Metropolit Hilarion: Zur Lage des Christentums in Europa

Alfons Mucha - Die Einführung der slawischen Liturgie (Wikimedia Commons/gemeinfrei)

Hilarion Alfejew ist russisch-orthodoxer Metropolit von Wolokolamsk und Leiter des Außenamtes des Moskauer Patriarchats. In einem kürzlich in Lissabon gehaltenen Vortrag äußerte er sich zur Lage des Christentums in Europa. Er warnte in diesem Zusamenhang davor, dass sich ein „säkularer Totalitarismus“ in Europa herausbilde und kritisierte die Kirchen Westeuropas dafür, vor den damit verbundenen Herausforderungen weitgehend kapituliert zu haben.

Das Christentum in Westeuropa habe vor den ihm gegenüberstehenden Herausforderungen größtenteils kapituliert und sich im Zuge von Modernisierungsprozessen in weiten Teilen säkularen Ideologien innerlich angepasst. Von ihm gehe keine erneuernde Wirkung mehr auf die Kulturen Europas aus. Der Protestantismus sei von diesem Problem am stärksten betroffen. Dieses Christentum sei nicht mehr der Wächter des kulturellen und historischen Erbes Europas und beinhalte keinen lebendigen Glauben mehr.

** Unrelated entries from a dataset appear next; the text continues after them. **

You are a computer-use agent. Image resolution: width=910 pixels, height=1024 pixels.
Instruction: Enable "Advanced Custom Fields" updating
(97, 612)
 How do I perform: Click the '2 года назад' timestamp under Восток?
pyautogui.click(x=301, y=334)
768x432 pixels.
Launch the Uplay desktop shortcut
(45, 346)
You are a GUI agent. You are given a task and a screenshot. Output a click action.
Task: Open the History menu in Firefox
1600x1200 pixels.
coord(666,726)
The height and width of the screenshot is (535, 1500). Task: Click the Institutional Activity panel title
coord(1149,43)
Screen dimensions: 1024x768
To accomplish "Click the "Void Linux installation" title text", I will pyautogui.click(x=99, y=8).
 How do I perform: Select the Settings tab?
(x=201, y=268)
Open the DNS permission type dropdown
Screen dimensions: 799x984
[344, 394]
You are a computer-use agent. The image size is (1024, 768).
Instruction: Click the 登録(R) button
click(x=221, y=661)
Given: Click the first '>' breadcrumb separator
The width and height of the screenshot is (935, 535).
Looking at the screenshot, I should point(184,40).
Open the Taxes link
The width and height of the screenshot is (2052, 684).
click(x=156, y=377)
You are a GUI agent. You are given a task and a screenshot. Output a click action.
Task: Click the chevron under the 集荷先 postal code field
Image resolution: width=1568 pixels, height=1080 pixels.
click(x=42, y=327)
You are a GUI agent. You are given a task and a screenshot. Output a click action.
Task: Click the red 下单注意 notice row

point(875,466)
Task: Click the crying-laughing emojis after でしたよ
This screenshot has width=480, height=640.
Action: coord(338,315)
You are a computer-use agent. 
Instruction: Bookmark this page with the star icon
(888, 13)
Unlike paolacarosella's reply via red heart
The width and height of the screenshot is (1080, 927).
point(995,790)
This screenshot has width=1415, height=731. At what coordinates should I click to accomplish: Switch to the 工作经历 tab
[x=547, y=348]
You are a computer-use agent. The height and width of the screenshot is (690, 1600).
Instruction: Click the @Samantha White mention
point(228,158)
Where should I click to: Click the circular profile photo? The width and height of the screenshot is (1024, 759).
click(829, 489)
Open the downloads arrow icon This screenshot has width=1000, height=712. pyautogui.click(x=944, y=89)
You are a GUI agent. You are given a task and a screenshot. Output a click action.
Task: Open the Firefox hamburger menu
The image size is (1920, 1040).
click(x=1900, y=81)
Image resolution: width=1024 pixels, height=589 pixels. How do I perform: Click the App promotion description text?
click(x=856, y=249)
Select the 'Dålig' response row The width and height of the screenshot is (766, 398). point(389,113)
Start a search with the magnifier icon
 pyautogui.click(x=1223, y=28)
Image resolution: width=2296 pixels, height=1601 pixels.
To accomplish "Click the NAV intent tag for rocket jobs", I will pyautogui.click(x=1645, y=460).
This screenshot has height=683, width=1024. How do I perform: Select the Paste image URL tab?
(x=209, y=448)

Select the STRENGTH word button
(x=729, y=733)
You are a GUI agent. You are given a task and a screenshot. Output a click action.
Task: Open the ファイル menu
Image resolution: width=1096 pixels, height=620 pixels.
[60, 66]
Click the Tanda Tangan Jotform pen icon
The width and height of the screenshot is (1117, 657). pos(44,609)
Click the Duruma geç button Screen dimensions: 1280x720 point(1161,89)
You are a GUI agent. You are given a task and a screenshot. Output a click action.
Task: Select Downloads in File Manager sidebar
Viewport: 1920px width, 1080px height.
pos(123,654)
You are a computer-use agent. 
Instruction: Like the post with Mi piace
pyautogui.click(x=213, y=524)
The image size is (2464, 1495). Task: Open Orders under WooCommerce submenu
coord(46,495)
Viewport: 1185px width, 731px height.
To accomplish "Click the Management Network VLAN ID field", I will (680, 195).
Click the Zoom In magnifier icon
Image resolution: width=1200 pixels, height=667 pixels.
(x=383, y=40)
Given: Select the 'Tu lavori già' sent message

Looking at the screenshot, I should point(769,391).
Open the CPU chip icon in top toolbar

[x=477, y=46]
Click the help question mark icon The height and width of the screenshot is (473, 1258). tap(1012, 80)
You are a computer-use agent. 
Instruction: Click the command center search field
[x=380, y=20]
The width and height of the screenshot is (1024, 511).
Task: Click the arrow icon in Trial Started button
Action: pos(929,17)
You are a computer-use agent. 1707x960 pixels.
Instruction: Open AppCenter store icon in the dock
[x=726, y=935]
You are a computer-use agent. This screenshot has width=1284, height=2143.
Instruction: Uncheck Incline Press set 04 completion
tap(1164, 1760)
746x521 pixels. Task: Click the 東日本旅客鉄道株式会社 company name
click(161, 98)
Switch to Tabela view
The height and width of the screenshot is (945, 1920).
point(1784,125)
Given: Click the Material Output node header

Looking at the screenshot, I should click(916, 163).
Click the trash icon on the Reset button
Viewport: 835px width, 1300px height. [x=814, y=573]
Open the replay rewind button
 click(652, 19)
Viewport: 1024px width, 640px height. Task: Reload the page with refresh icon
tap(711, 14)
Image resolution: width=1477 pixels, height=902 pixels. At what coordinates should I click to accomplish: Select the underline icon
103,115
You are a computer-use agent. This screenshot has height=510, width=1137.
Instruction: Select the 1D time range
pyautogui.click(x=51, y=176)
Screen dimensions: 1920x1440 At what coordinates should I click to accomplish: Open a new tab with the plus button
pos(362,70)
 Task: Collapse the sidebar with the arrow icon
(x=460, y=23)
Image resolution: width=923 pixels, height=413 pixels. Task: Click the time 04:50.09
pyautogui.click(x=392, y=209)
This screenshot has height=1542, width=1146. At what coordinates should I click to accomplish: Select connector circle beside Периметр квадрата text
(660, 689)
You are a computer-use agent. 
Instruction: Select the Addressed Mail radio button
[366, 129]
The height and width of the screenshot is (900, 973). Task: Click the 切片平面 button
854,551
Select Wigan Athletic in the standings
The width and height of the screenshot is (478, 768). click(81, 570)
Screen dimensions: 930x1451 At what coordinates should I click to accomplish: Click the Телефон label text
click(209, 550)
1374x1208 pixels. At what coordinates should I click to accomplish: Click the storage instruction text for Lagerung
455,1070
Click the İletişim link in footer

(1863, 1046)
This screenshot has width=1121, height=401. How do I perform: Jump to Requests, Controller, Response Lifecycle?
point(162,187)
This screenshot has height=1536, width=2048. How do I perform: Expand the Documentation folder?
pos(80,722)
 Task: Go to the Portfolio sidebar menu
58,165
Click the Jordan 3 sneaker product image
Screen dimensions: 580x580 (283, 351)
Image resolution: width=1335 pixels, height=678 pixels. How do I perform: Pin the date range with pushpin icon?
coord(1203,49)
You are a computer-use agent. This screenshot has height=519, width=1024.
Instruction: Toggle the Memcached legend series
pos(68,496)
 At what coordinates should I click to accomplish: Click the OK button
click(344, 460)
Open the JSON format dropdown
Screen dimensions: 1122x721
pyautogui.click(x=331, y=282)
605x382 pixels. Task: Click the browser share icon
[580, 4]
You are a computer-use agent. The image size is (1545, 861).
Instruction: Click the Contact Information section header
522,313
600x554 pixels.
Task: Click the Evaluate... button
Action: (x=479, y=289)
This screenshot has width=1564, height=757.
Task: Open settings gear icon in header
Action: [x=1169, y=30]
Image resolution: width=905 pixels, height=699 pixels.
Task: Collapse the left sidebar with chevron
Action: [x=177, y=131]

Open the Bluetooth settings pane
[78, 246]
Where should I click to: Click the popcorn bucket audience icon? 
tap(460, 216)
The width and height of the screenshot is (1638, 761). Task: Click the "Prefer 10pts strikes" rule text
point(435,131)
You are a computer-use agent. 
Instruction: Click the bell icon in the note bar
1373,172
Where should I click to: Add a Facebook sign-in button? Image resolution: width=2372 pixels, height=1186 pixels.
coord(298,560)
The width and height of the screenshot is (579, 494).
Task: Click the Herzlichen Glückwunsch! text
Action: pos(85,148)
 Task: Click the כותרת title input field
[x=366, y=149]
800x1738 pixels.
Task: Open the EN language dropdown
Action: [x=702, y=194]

In dieser Lage müssten sich Christen darauf verlassen, dass Jesus Christus solche Bedrängnis vorausgesagt und versprochen habe, dass er jene, die ihm nachfolgen, nicht im Stich lassen werde.

Hintergrund

Hilarion unterstützt der engen Bindung der Russisch-Orthodoxen Kirche an den russischen Staat entsprechend in außen- und sicherheitspolitischen Fragen die Positionen der russischen Regierung. Er gilt als potenzieller Kandidat für höchste Ämter in der russisch-orthodoxen Kirche und tritt für eine strategische Allianz zwischen der katholischen Kirche und der russischen Orthodoxie ein.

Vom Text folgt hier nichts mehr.